Description of the task: Count the lines in the data below that contain the string "width", and reply with only that number.

[Recorded information start]

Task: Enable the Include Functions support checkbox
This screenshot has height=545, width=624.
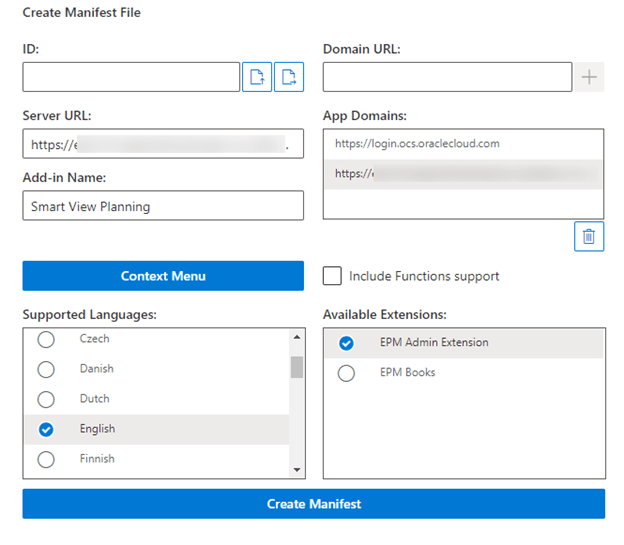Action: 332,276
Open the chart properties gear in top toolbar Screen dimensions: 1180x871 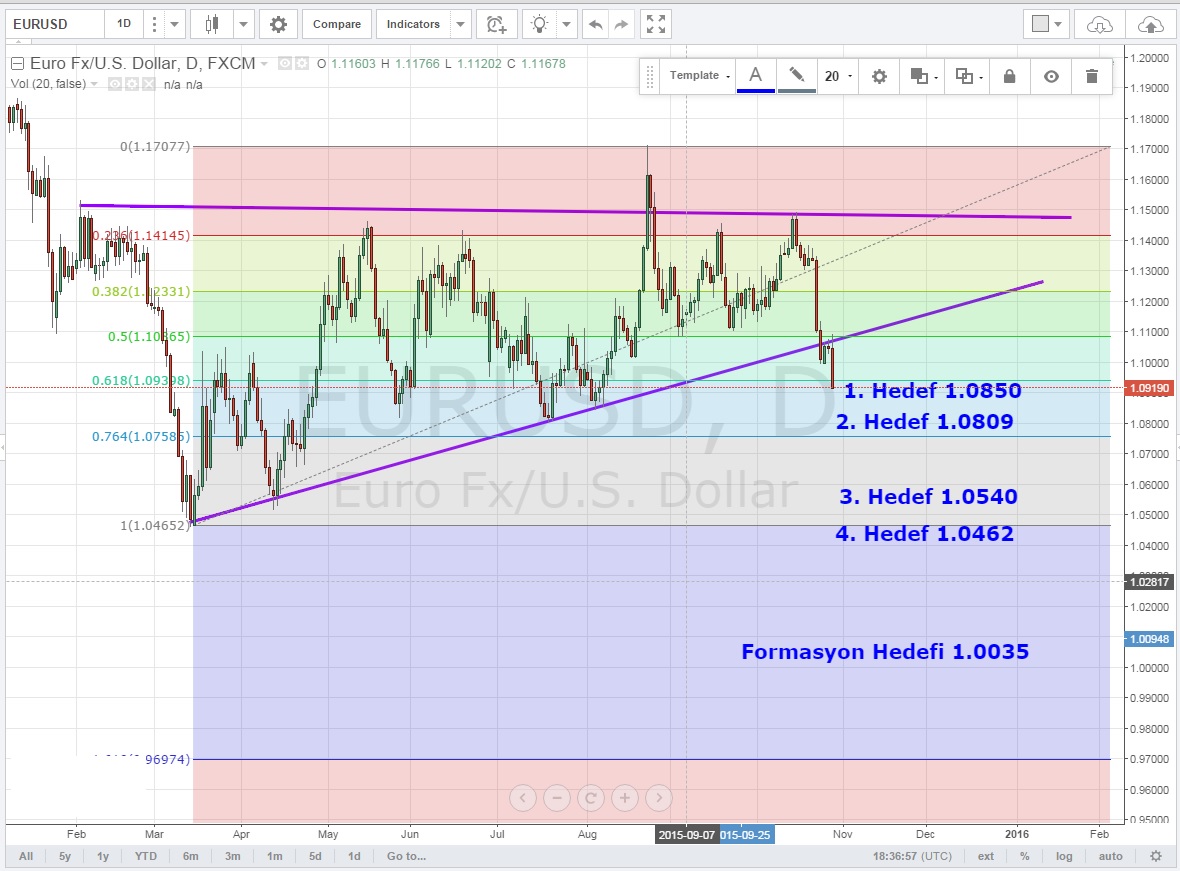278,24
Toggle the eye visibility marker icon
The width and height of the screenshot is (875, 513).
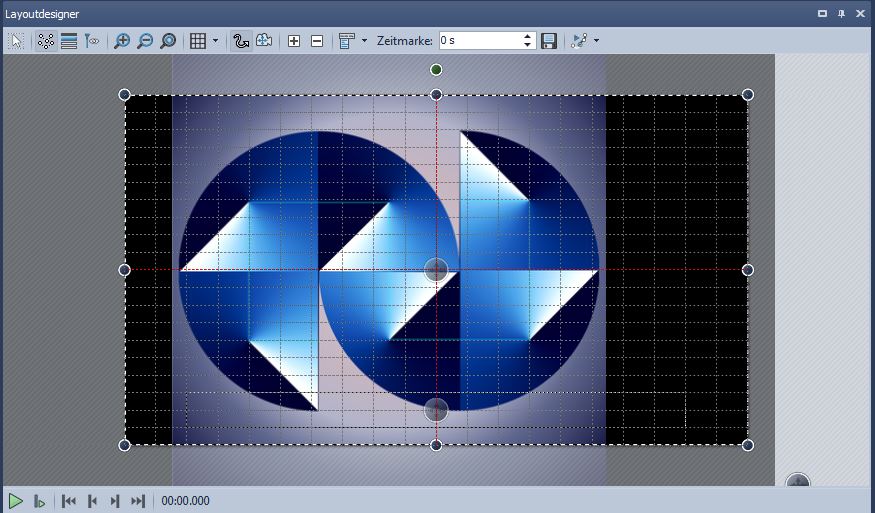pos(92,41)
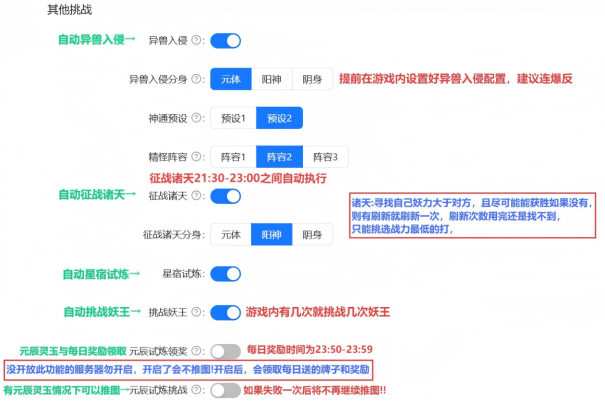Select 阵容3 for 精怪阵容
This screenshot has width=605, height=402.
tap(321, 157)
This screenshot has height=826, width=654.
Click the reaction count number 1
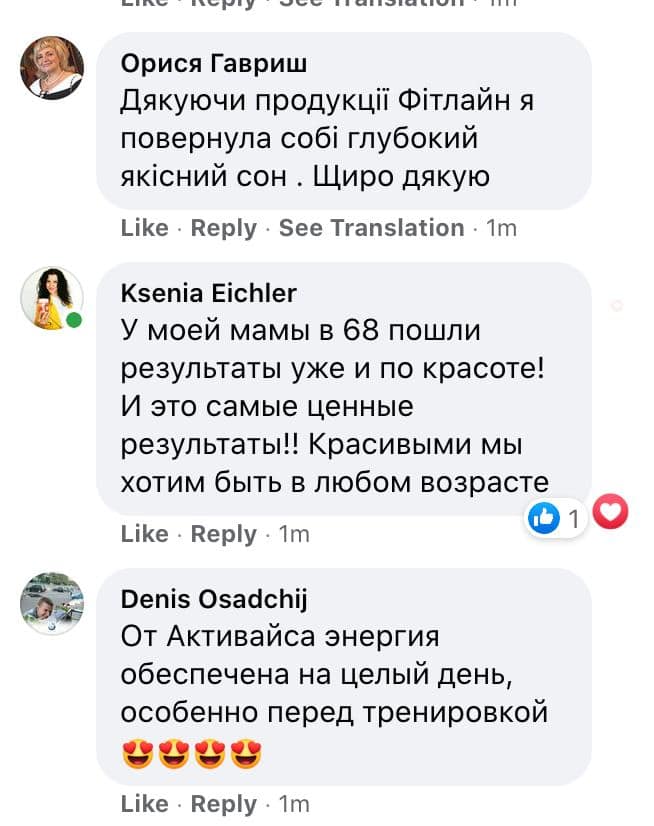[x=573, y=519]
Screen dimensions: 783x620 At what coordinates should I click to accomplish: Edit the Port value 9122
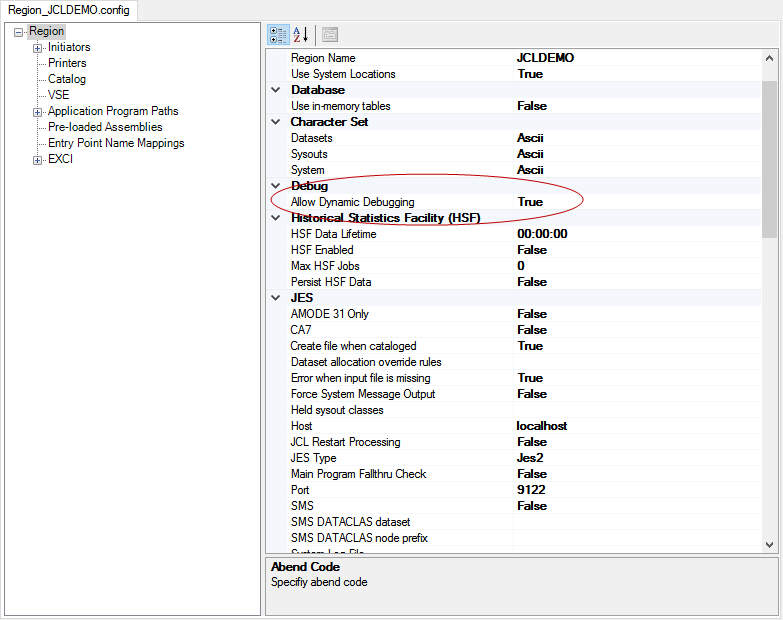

[Recorded information end]

Task solution: 4